> **What the task requires**:
Beneath this task is a listing. Count its lines that contain "Select" and answer with the number only.

[Opening Material provided section]

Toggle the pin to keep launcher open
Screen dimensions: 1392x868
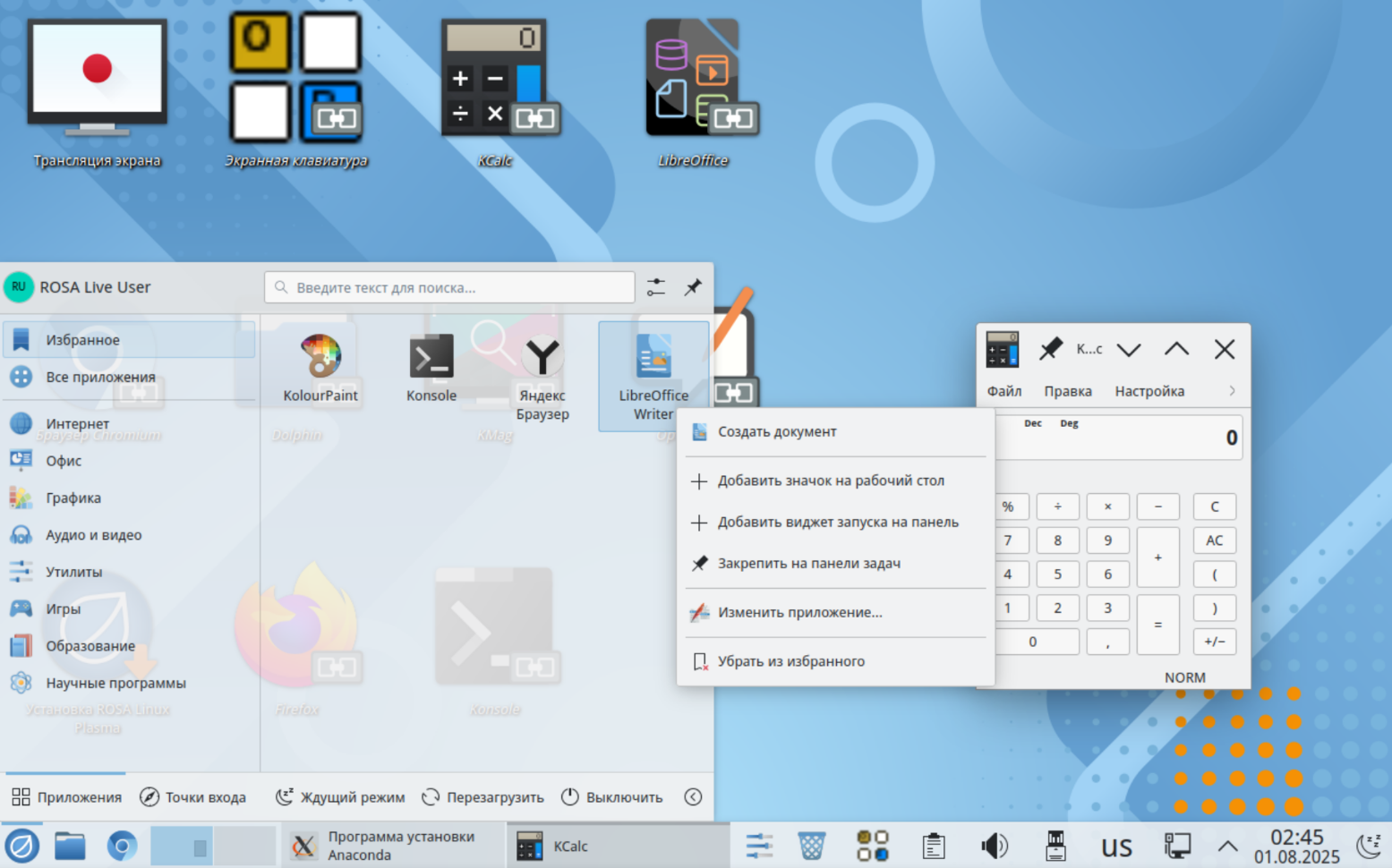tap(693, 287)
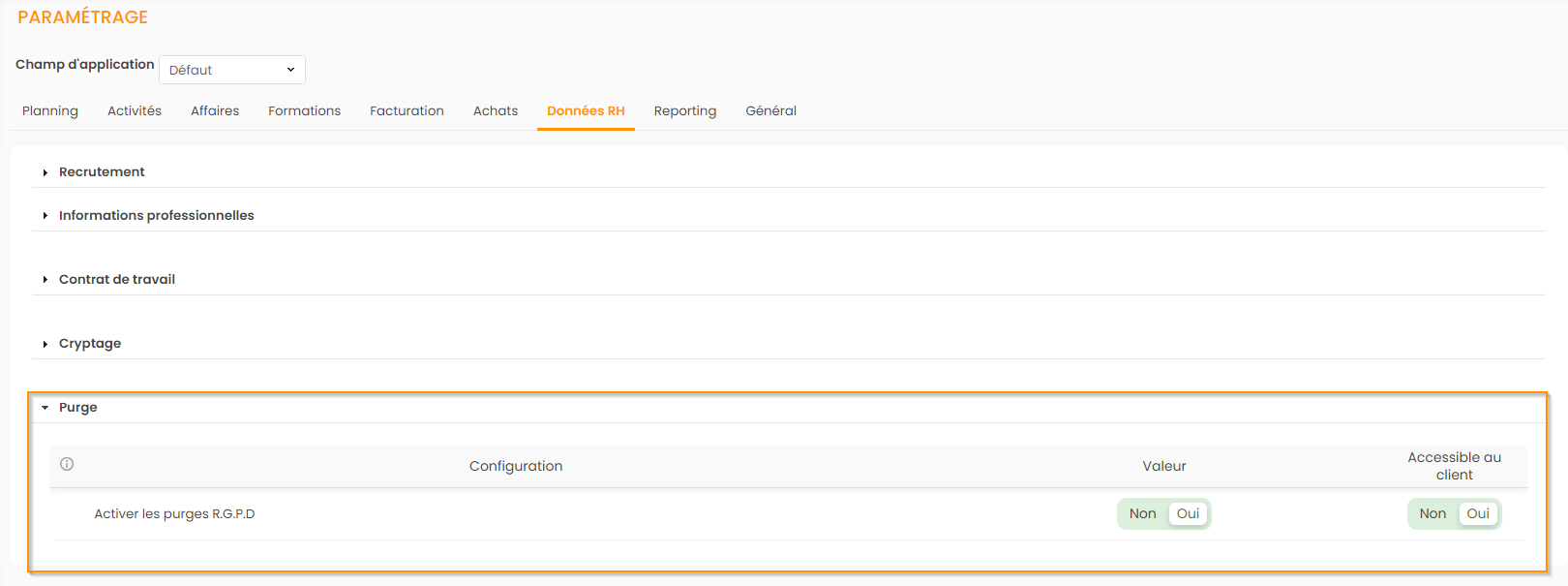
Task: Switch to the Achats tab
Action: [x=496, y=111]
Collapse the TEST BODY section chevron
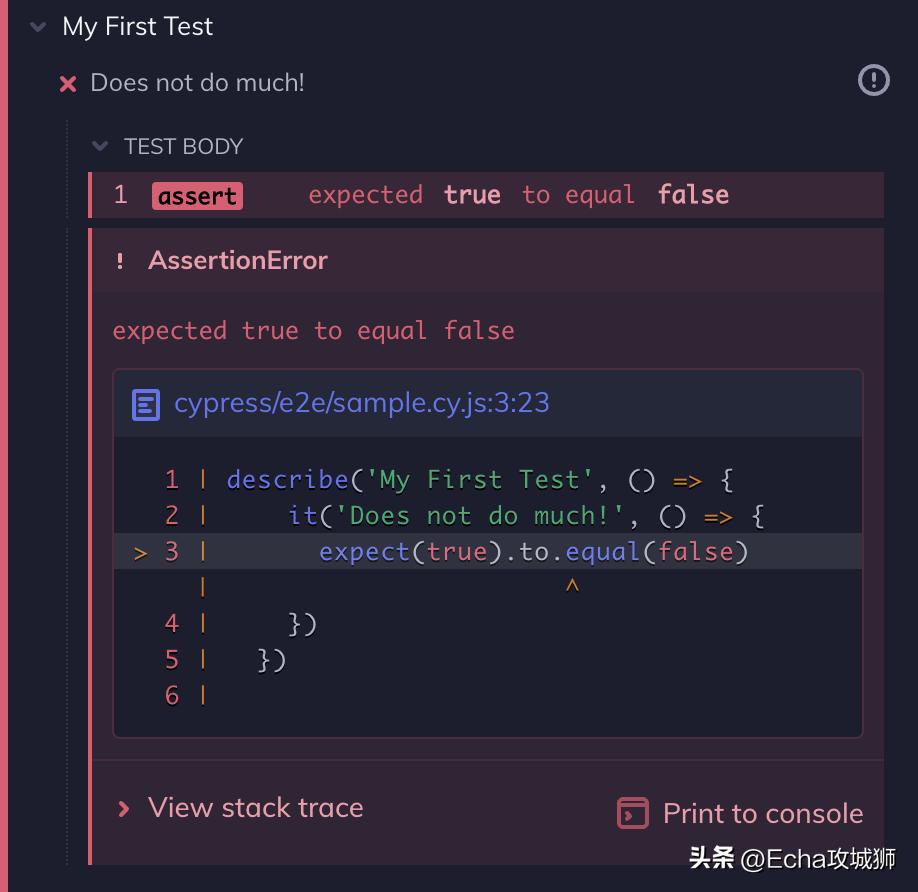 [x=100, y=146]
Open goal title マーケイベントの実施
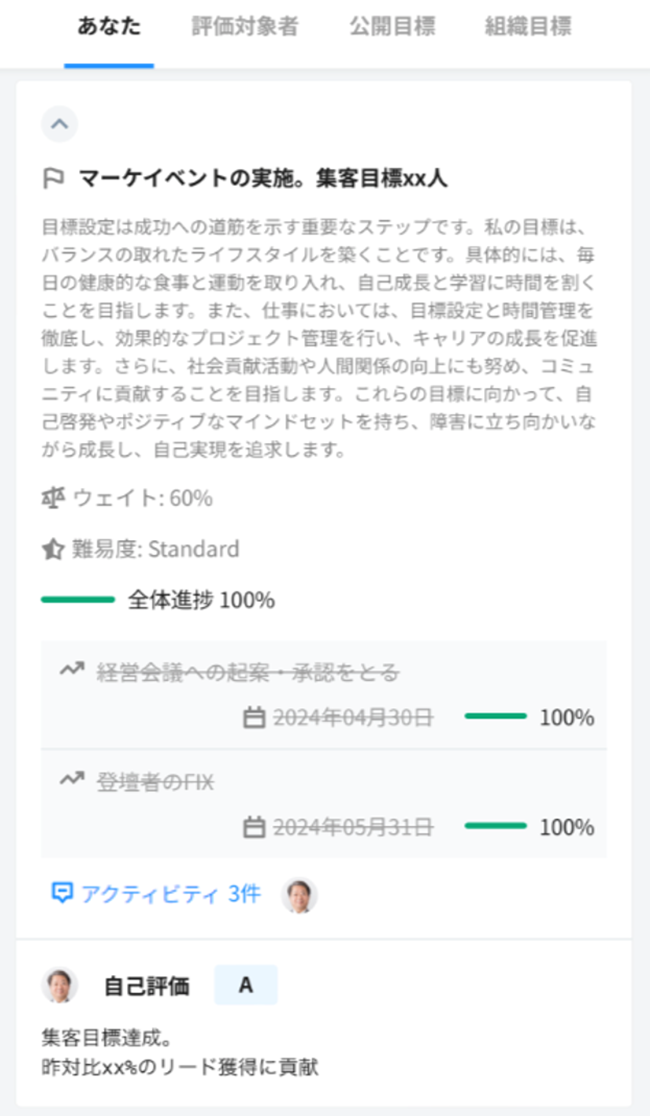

[Closing Material provided section]
[Opening Material provided section]

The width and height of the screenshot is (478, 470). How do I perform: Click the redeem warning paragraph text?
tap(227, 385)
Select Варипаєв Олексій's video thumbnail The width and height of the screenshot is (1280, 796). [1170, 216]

[Closing Material provided section]
[Opening Material provided section]

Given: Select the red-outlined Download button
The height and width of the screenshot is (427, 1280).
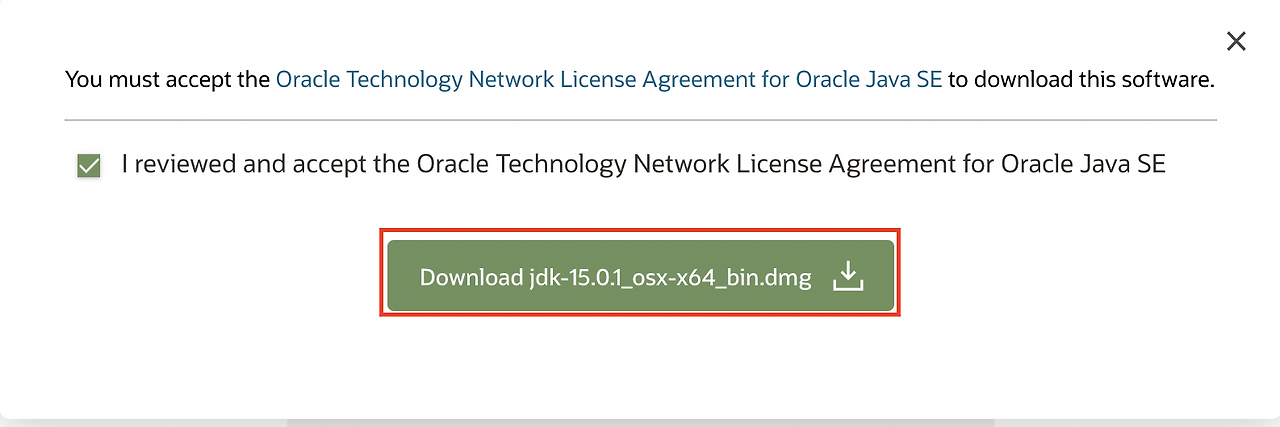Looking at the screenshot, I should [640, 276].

[Closing Material provided section]

> **Result for this task**:
2